PROBLEM TO WORK ON:
Translate this sentence from the Linear Algebra chapter review below into Spanish: "If the columns of the matrix are linearly independent, then we will have one solution."
---------- DOCUMENT EXCERPT ----------
Skip to main content

Deep Learning (Goodfellow et al) - Chapter 2 review


     This chapter is the first chapter of the part - 1. This part prepares you for Deep learning and in this chapter Linear Algebra is covered. The author advice you to skip the chapter if you are already familiar with the concepts. Also it is not that you can become Gilbert Strang after reading this chapter! The chapter is so concise that what may be relevant to our future acquaintance with the book are only present here. Only at the end of the chapter some concepts author speaks on the application part. The focus is on mathematical concepts involving Linear Algebra.
 
    Though Science and Engineering use Linear Algebra efficiently, Computer scientist have lesser experience with it. This is the motivation of the chapter and if you have experience it then author provides you with a reference (The Matrix Cookbook - Petersen and Pedersen, 2006) and waves you good bye to meet in the next chapter.

     Definitions of scalar, vector, matrix and tensor are listed one by one followed by there representations and examples. Basic matrix operations like transpose, matrix addition, matrix multiplication are discussed. Properties of these operations were discussed. Matrix multiplication is associative, distributive over addition but not commutative. Matrix can be used in solving a system of linear equations, inversion of matrix will solve this equations. Inverse is introduced after introducing identity matrix. A set of equations can have one solutions or infinitely many solutions and not anything in between, because linear combination of a solution, will also be a solution to the problem. The set of vectors that are obtainable by linear combination of the original vectors is the span. The dimensions of column space of matrix in the equation was discussed for various cases of solutions.

    If the columns of the matrix are linearly independent, then we will have one solution. This is also a condition for the invertibility of matrix. So for a matrix to be invertible, it has to be square ( for the column space to contain all dimensions of bias term). A square matrix with linearly dependent column is known as singular. For Non-singular square matrix the solution can be arrived at by taking an inverse.

     Norms is a metrics to measure the size of a vector. There are various norms of which Lp norms like L1 and L2(Euclidean Norms) are widely used. In order to satisfy as a norm, a function has to satisfy three conditions. Null vector must be reduced to zero, triangular inequality must be satisfied and the function is homogeneous. The squared L2 norm is used in machine learning than L2 itself. L1,Linf are other norms used. Forbenius norm is a matrix norm similar to L2 norm.

  Diagonal matrix, symmetric matrix, unit vector, orthogonal vectors, orthonormal vectors and orthogonal matrix. The definition of orthogonal matrix is at its best. This is the simplest form i have seen. Rows are mutually orthonormal. Usually many textbooks expresses this as Inverse is equal to transpose or come up with sets of conditions for an orthogonal matrix. The inverse of an orthogonal matrix are easy to compute. The matrices are usually decomposed to orthogonal matrices for easy computation. This is the case with eigen value decomposition and sigular value decomposition.

     In Eigen decomposition, a matrix is decomposed into set of eigenvectors and eigenvalues. A matrix A has an eigenvector v corresponding to eigenvalue 𝝀 if

Av = 𝝀v

 If we concatenate eigenvectors v into V and diag(𝝀) as 𝝀, then eigenvalue decomposition can be written as

A = V diag(𝝀) V-1

   The matrix has to be square and the eigen vectors must be linearly independent. For real valued eigenvectors and eigenvalues,

A = Q𝛥QT

Q is an orhtogonal matrix composed of eigen vector of A.
---------- PROVIDED INFORMATION ----------
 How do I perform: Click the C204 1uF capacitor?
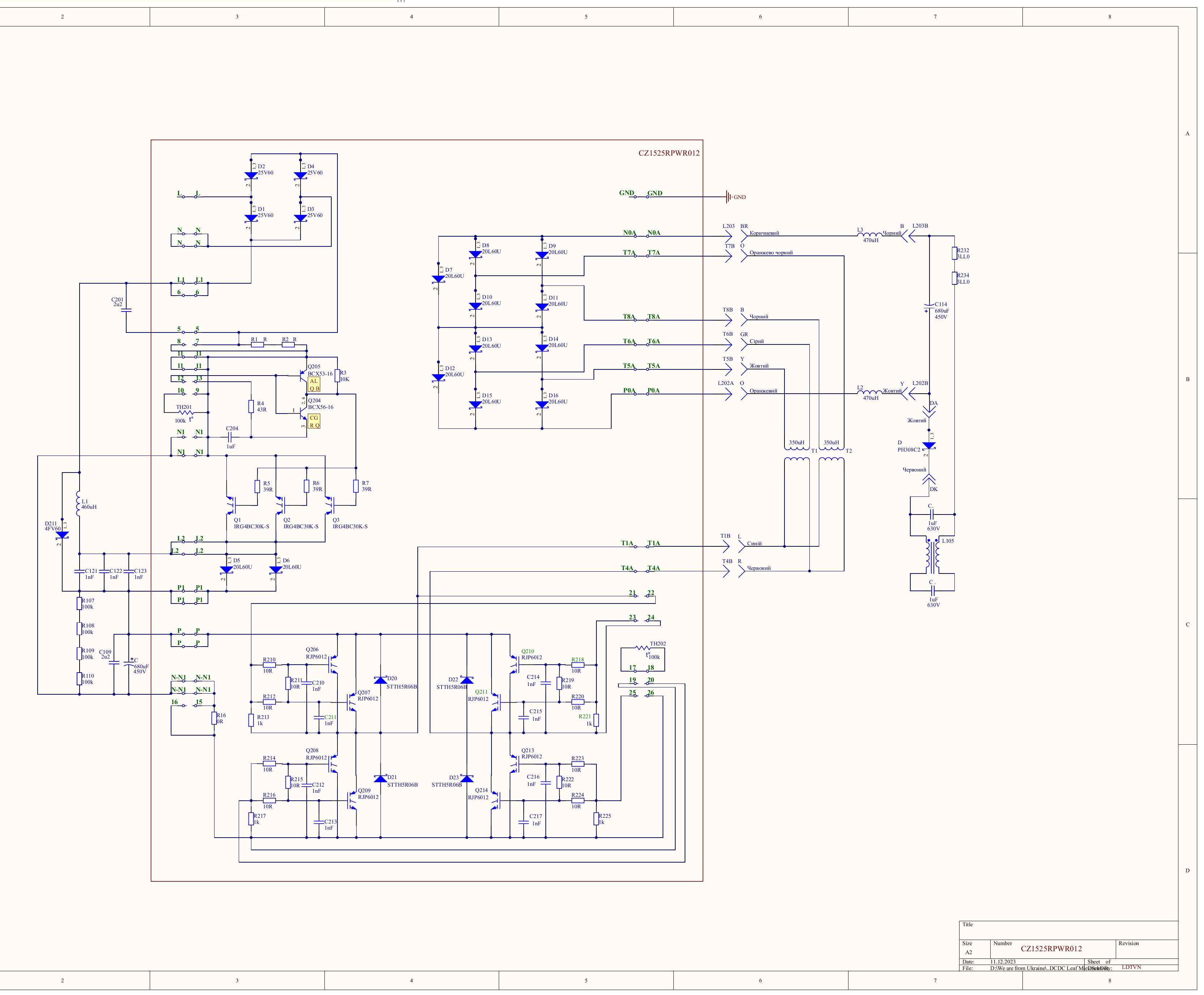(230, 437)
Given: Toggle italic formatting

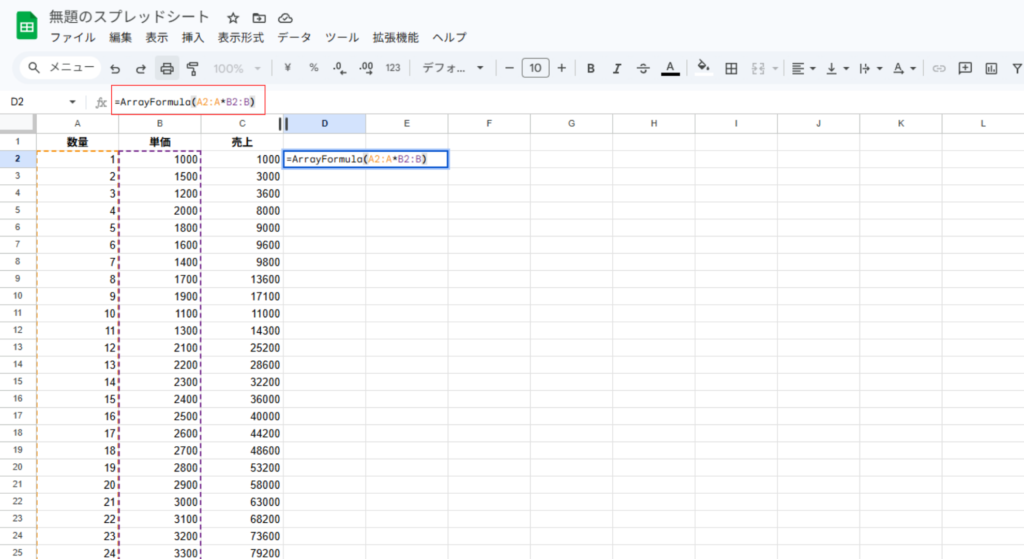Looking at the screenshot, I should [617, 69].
----------
---------- PROVIDED INFORMATION ----------
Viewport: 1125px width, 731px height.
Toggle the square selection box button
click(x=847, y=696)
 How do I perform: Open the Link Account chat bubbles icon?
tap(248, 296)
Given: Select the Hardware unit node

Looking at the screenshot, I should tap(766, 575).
----------
WRITTEN RESPONSE:
Si las columnas de la matriz son linealmente independientes, entonces tendremos una solución.